───── Material supplied

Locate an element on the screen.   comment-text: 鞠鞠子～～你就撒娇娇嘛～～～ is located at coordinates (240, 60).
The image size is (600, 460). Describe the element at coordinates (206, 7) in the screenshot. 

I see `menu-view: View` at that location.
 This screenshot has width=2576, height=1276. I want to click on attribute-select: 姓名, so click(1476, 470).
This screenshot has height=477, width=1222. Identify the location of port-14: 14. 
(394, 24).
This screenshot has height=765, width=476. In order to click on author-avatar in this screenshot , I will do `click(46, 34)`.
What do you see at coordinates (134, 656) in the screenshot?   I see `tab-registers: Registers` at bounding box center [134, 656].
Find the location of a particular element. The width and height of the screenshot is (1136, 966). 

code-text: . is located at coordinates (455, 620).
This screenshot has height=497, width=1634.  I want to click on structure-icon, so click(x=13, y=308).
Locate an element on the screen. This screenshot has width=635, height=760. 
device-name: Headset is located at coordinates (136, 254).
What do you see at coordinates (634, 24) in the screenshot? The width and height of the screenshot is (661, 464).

──────────

_Exercise_:
Pick out every line in the entries above that contains the word "coordinates" and copy each of those lines.

_Task response_:
Locate an element on the screen.   comment-text: 鞠鞠子～～你就撒娇娇嘛～～～ is located at coordinates (240, 60).
The image size is (600, 460). Describe the element at coordinates (206, 7) in the screenshot. 
What do you see at coordinates (134, 656) in the screenshot?   I see `tab-registers: Registers` at bounding box center [134, 656].
code-text: . is located at coordinates (455, 620).
device-name: Headset is located at coordinates (136, 254).
What do you see at coordinates (634, 24) in the screenshot? The width and height of the screenshot is (661, 464).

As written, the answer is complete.